Records from a data source:
* * * * * * *
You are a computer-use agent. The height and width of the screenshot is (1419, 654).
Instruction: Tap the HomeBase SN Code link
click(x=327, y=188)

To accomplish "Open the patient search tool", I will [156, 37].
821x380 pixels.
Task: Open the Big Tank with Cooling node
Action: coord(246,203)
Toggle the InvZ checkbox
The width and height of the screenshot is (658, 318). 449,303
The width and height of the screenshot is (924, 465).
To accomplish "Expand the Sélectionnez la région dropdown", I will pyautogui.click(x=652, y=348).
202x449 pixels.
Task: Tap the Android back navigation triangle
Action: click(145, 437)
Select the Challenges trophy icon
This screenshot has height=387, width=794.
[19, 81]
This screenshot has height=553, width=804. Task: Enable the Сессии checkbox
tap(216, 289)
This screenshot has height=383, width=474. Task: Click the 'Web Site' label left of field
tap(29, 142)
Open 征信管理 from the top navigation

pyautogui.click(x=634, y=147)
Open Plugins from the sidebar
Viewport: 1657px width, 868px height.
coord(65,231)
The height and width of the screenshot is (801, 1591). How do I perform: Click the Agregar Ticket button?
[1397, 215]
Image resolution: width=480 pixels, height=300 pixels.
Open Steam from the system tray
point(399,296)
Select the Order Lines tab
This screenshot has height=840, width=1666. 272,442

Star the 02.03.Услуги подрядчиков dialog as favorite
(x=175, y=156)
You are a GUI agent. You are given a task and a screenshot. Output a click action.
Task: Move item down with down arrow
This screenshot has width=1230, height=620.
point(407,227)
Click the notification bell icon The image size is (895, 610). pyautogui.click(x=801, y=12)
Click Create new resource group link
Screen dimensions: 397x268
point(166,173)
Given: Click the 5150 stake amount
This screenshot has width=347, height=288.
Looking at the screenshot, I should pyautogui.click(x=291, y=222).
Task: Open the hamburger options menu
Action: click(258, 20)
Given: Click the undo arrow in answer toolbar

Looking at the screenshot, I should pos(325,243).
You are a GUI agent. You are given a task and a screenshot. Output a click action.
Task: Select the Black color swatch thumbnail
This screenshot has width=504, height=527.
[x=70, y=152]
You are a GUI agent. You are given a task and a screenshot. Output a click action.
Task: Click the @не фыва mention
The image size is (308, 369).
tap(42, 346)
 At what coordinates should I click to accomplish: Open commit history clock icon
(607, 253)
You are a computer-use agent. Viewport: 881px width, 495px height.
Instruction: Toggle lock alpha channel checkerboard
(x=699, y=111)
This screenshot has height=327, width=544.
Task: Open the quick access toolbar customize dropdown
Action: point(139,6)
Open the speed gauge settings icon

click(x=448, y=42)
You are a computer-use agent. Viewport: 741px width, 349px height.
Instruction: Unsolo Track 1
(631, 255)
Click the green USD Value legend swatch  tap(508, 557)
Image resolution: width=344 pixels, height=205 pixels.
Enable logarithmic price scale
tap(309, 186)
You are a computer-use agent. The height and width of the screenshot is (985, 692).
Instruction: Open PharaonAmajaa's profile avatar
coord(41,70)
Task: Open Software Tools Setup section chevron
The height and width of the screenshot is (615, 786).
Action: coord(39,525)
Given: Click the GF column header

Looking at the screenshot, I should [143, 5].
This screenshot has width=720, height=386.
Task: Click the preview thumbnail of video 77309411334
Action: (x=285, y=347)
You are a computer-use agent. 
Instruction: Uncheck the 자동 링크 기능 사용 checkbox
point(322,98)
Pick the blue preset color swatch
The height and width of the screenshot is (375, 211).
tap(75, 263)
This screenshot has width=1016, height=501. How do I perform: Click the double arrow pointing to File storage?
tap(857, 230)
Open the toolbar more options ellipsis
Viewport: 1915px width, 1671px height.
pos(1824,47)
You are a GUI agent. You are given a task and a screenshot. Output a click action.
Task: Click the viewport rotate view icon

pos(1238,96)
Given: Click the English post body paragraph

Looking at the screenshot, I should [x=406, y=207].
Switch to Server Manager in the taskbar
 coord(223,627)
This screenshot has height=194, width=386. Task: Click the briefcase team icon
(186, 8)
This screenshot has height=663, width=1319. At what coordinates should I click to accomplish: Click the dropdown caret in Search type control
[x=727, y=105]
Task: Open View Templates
* * * * * * *
Requirement ▸
Can you quote the whole listing above, line for line and without any changes?

Final result ▸
You are a computer-use agent. The height and width of the screenshot is (1419, 654).
Instruction: Tap the HomeBase SN Code link
click(x=327, y=188)

To accomplish "Open the patient search tool", I will [156, 37].
821x380 pixels.
Task: Open the Big Tank with Cooling node
Action: coord(246,203)
Toggle the InvZ checkbox
The width and height of the screenshot is (658, 318). 449,303
The width and height of the screenshot is (924, 465).
To accomplish "Expand the Sélectionnez la région dropdown", I will pyautogui.click(x=652, y=348).
202x449 pixels.
Task: Tap the Android back navigation triangle
Action: click(145, 437)
Select the Challenges trophy icon
This screenshot has height=387, width=794.
[19, 81]
This screenshot has height=553, width=804. Task: Enable the Сессии checkbox
tap(216, 289)
This screenshot has height=383, width=474. Task: Click the 'Web Site' label left of field
tap(29, 142)
Open 征信管理 from the top navigation

pyautogui.click(x=634, y=147)
Open Plugins from the sidebar
Viewport: 1657px width, 868px height.
coord(65,231)
The height and width of the screenshot is (801, 1591). How do I perform: Click the Agregar Ticket button?
[1397, 215]
Image resolution: width=480 pixels, height=300 pixels.
Open Steam from the system tray
point(399,296)
Select the Order Lines tab
This screenshot has height=840, width=1666. 272,442

Star the 02.03.Услуги подрядчиков dialog as favorite
(x=175, y=156)
You are a GUI agent. You are given a task and a screenshot. Output a click action.
Task: Move item down with down arrow
This screenshot has width=1230, height=620.
point(407,227)
Click the notification bell icon The image size is (895, 610). pyautogui.click(x=801, y=12)
Click Create new resource group link
Screen dimensions: 397x268
point(166,173)
Given: Click the 5150 stake amount
This screenshot has width=347, height=288.
Looking at the screenshot, I should pyautogui.click(x=291, y=222).
Task: Open the hamburger options menu
Action: click(258, 20)
Given: Click the undo arrow in answer toolbar

Looking at the screenshot, I should pos(325,243).
You are a GUI agent. You are given a task and a screenshot. Output a click action.
Task: Select the Black color swatch thumbnail
This screenshot has width=504, height=527.
[x=70, y=152]
You are a GUI agent. You are given a task and a screenshot. Output a click action.
Task: Click the @не фыва mention
The image size is (308, 369).
tap(42, 346)
 At what coordinates should I click to accomplish: Open commit history clock icon
(607, 253)
You are a computer-use agent. Viewport: 881px width, 495px height.
Instruction: Toggle lock alpha channel checkerboard
(x=699, y=111)
This screenshot has height=327, width=544.
Task: Open the quick access toolbar customize dropdown
Action: point(139,6)
Open the speed gauge settings icon

click(x=448, y=42)
You are a computer-use agent. Viewport: 741px width, 349px height.
Instruction: Unsolo Track 1
(631, 255)
Click the green USD Value legend swatch  tap(508, 557)
Image resolution: width=344 pixels, height=205 pixels.
Enable logarithmic price scale
tap(309, 186)
You are a computer-use agent. The height and width of the screenshot is (985, 692).
Instruction: Open PharaonAmajaa's profile avatar
coord(41,70)
Task: Open Software Tools Setup section chevron
The height and width of the screenshot is (615, 786).
Action: coord(39,525)
Given: Click the GF column header

Looking at the screenshot, I should [143, 5].
This screenshot has width=720, height=386.
Task: Click the preview thumbnail of video 77309411334
Action: (x=285, y=347)
You are a computer-use agent. 
Instruction: Uncheck the 자동 링크 기능 사용 checkbox
point(322,98)
Pick the blue preset color swatch
The height and width of the screenshot is (375, 211).
tap(75, 263)
This screenshot has width=1016, height=501. How do I perform: Click the double arrow pointing to File storage?
tap(857, 230)
Open the toolbar more options ellipsis
Viewport: 1915px width, 1671px height.
pos(1824,47)
You are a GUI agent. You are given a task and a screenshot. Output a click action.
Task: Click the viewport rotate view icon

pos(1238,96)
Given: Click the English post body paragraph

Looking at the screenshot, I should [x=406, y=207].
Switch to Server Manager in the taskbar
 coord(223,627)
This screenshot has height=194, width=386. Task: Click the briefcase team icon
(186, 8)
This screenshot has height=663, width=1319. At what coordinates should I click to accomplish: Click the dropdown caret in Search type control
[x=727, y=105]
Task: Open View Templates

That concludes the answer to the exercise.